Gelling nanofluids for dispersion stability

Abstract

A gelling nanofluid and methods for manufacture are provided. The composition and methods for manufacture produce nanofluid gels so that the settlement of nanoparticles in a base fluid is improved due to the inhibition of particle movement in the gel. The nanofluid gel is produced by using a gelling agent which is either coated on the nanoparticles prior to dispersion in the base fluid or directly introduced in the base fluid.

Claims

1. A nanofluid comprising: a base fluid; a nanoparticle component; and a gelling agent provided in an amount effective to cause the nanofluid to change from a liquid state to a gelled state at temperatures below at least about 10° C., the gelled state helping to maintain the nanoparticle component suspended throughout the base fluid, wherein the gelling agent is selected from the group consisting of sodium oleate, alginic acid, sodium linoleate, and mixtures thereof.

2. A nanofluid comprising: a base fluid; a nanoparticle component; and a gelling agent provided in an amount effective to cause the nanofluid to change from a liquid state to a gelled state at temperatures below at least about 10° C., the gelled state helping to maintain the nanoparticle component suspended throughout the base fluid, wherein the nanoparticle component is selected from the group consisting of diamond nanoparticles, MoS.sub.2 nanoparticles, WS.sub.2, and combinations thereof.
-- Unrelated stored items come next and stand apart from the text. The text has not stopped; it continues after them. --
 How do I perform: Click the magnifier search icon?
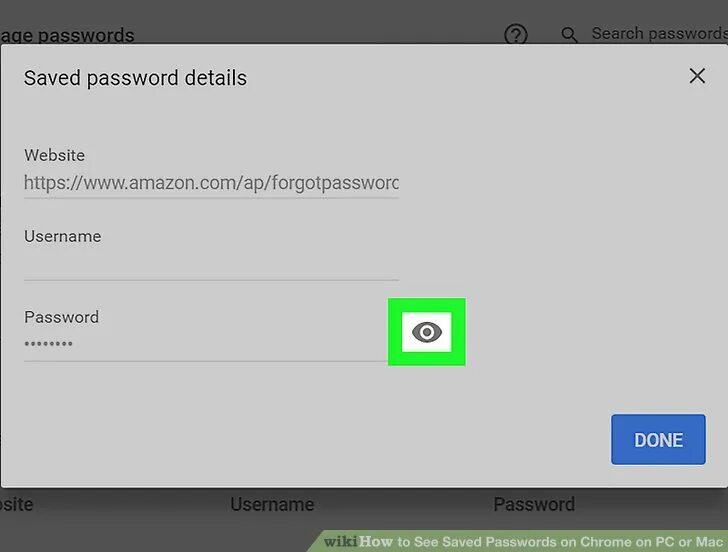pos(569,35)
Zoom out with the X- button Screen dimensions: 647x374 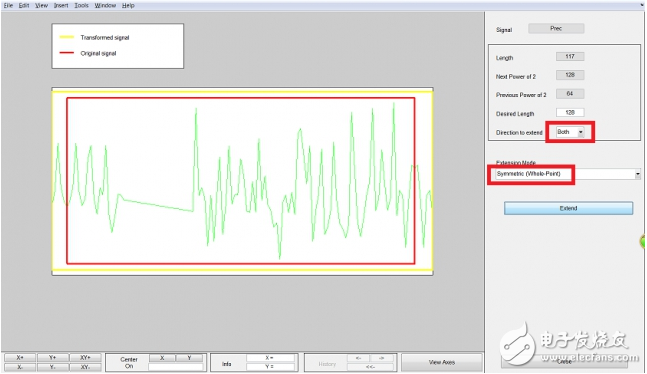pyautogui.click(x=20, y=367)
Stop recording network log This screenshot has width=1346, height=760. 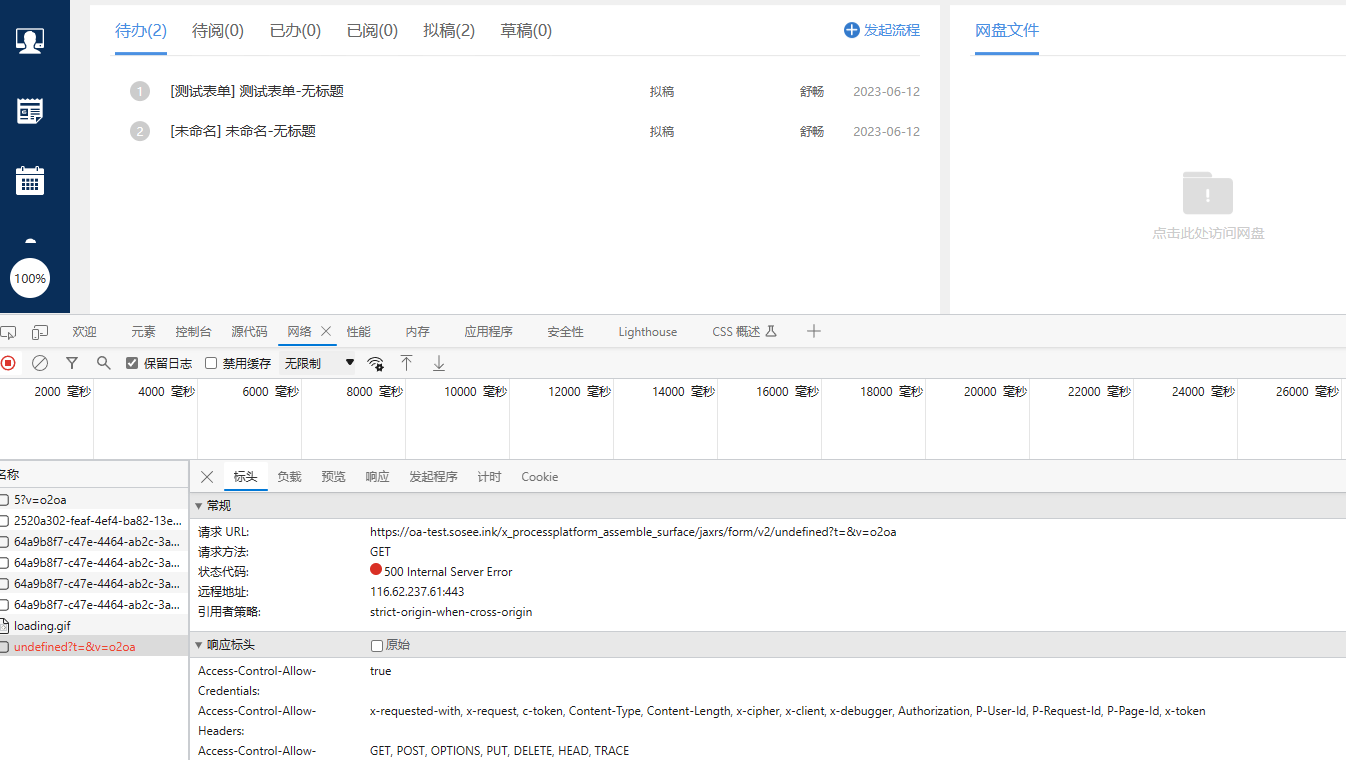[8, 363]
3. The nanofluid of claim 1 wherein the base fluid is a polar fluid.

4. The nanofluid of claim 3 wherein the base fluid is selected from the group consisting of water, long chain alcohol-base machining lubricant, oil-in-water emulsions, and mixtures thereof.
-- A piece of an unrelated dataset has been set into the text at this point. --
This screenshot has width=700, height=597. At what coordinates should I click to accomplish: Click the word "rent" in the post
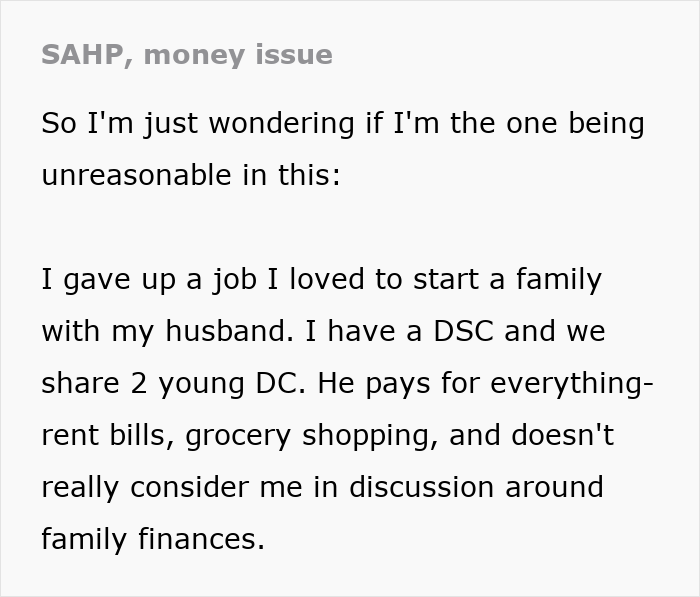68,435
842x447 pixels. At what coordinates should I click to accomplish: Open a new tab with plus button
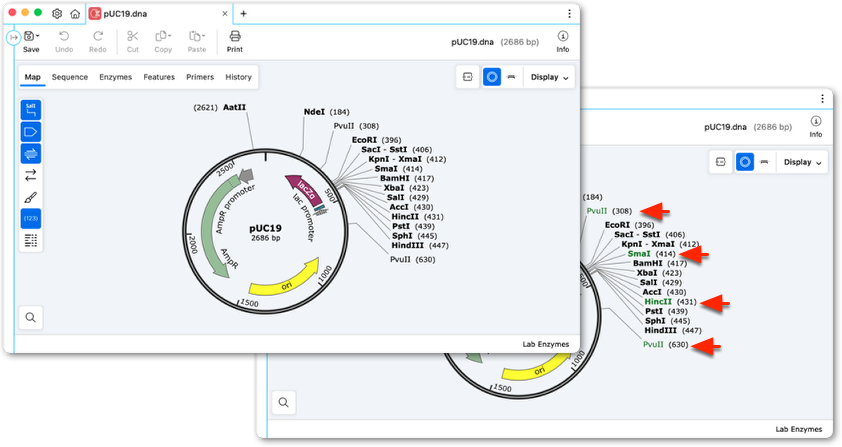[x=243, y=13]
5. A nanofluid comprising: a base fluid; a nanoparticle component; and a gelling agent provided in an amount effective to cause the nanofluid to change from a liquid state to a gelled state at temperatures below at least about 10° C., the gelled state helping to maintain the nanoparticle component suspended throughout the base fluid, wherein the base fluid is a long chain alcohol-based machining lubricant.

6. The nanofluid of claim 1 wherein the gelling agent is provided in a range of about 0.2 to about 2.0 wt. %.

7. The nanofluid of claim 1 wherein the gelling agent is sodium oleate.

8. The nanofluid of claim 1 wherein the gelling agent is provided in an amount effective to cause the nanofluid to change from a liquid state to a gelled state at temperatures below at least about 20° C.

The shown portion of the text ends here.